Please read the passage below on automating mechanical testing: how many technical papers does it say the STP presents?

Provided text
+++++

As often occurs with emerging technologies, there has been an initial flurry of activity,
during which it was difficult for standardization efforts to keep up with the fast-breaking
developments. Such was the case for standards under the jurisdiction of Committee E-28.
Many labs jumped at the first opportunity to cut costs and improve repeatability and reproducibility through automation, even if they had to use nonstandardized procedures to
do so. This has complicated the task of standardizing, because no matter what is balloted,
there is a good chance that it will contradict a procedure already in use and will therefore
draw negative votes.
Hopefully, the initial flurry of activity has now subsided enough that the '90s can be a
decade of maturing and standardization of automated test procedures. To help achieve this
goal, we present in this STP nine technical papers on the automation of mechanical testing.
The first five form a primer for those preparing to implement automated testing. These
papers consist of information obtained "the hard way"--from experience with automation
projects. Beginning with the fifth, which fits into both categories, the papers focus on specific
technical issues and topics, many of which affect or need to be addressed by ASTM standards.

+++++

Provided material
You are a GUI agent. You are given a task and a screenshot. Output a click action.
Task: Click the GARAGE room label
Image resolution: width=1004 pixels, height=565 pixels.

+++++

Problem solution
Nine.